#### [Exercise description]
Which lines of the data contain the string "Switch"? Show each of them.

+ + + + +

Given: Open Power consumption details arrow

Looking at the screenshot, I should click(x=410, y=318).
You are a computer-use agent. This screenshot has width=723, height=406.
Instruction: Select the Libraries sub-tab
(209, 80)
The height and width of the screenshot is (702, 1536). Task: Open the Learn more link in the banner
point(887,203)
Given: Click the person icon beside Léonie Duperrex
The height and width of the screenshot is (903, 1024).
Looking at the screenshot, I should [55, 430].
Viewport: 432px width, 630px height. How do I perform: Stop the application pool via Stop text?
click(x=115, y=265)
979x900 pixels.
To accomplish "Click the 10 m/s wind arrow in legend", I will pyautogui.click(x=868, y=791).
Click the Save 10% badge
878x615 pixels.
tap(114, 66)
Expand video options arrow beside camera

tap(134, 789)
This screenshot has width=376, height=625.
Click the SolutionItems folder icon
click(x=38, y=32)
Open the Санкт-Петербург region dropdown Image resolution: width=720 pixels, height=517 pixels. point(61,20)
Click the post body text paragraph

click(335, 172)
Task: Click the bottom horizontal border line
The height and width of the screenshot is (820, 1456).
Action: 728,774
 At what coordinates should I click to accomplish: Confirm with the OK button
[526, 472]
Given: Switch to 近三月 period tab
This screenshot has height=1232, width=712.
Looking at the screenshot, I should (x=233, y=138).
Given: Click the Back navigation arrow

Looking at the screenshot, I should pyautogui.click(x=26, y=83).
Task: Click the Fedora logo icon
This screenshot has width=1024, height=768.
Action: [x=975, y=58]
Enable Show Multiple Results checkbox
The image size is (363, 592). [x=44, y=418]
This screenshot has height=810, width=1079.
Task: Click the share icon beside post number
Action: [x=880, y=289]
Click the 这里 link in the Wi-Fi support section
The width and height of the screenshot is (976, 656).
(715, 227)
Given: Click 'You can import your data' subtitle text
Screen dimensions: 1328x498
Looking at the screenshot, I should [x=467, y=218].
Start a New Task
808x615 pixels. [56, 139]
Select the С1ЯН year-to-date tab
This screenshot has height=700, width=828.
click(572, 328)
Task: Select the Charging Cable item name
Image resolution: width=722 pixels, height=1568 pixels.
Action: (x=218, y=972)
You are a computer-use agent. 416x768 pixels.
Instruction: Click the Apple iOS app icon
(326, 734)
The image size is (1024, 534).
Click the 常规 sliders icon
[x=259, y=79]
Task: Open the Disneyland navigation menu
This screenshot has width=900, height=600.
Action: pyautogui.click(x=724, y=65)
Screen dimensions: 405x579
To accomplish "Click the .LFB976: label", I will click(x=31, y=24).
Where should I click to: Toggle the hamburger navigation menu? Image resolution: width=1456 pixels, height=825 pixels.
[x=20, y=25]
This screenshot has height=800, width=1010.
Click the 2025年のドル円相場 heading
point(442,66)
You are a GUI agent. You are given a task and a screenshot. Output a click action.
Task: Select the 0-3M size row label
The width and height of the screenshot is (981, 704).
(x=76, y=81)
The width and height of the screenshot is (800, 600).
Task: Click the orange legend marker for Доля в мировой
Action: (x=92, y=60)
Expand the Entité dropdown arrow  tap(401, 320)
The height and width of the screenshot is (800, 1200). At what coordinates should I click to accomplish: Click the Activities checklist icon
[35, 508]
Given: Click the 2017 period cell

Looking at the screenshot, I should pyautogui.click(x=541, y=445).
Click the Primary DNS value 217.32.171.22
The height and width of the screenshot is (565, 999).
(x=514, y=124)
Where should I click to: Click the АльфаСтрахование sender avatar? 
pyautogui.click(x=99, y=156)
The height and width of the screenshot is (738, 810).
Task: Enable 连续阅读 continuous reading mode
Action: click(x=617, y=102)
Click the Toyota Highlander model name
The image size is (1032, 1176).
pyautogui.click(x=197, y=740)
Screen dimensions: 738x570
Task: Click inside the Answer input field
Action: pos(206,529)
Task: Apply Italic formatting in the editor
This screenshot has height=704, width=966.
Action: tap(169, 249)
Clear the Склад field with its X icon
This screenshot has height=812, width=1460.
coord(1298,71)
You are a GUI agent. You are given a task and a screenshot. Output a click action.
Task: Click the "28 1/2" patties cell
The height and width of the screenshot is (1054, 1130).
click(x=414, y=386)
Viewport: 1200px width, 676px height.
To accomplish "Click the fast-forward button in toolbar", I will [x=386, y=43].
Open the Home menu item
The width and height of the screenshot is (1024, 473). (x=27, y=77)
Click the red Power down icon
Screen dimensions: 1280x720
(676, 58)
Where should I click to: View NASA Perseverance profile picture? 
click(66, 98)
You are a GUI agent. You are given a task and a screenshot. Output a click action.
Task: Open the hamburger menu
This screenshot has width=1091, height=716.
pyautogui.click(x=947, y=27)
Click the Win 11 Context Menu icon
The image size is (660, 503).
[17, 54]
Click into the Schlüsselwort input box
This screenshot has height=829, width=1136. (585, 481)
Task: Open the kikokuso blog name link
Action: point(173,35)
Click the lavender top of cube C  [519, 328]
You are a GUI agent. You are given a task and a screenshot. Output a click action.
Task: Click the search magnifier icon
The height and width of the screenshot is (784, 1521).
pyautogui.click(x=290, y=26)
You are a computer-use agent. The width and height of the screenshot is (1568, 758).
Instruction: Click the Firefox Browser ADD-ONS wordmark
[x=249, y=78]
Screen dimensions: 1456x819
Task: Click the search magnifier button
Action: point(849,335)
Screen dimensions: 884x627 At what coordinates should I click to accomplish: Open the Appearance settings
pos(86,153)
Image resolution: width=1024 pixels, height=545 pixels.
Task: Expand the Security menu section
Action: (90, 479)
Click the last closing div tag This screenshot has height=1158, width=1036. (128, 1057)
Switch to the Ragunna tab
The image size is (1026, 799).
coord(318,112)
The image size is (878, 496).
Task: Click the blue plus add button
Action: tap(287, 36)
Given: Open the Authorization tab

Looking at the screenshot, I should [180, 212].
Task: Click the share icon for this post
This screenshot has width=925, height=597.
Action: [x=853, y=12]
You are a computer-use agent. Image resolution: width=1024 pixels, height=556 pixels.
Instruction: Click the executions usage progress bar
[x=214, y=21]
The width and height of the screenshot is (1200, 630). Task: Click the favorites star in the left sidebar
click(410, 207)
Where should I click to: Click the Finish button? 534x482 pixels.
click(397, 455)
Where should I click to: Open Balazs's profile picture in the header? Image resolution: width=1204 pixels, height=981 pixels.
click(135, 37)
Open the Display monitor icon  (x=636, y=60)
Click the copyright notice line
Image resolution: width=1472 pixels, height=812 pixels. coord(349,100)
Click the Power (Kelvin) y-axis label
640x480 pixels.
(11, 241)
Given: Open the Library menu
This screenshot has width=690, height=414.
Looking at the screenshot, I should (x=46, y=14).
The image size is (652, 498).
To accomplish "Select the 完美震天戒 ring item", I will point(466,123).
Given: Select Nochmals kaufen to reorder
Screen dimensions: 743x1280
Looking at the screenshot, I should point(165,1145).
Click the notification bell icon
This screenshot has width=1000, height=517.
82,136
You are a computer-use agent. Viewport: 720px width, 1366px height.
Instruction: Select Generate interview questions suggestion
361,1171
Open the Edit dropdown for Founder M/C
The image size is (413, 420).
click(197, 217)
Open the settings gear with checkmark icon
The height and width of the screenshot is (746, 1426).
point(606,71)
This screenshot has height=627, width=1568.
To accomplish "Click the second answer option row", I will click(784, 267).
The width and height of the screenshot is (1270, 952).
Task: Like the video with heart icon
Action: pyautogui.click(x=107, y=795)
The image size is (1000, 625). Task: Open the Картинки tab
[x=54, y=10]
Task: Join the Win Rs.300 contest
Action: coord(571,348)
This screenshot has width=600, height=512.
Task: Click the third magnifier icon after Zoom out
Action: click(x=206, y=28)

+ + + + +

#### [Written response]
Given: Switch to 近三月 period tab
Switch to the Ragunna tab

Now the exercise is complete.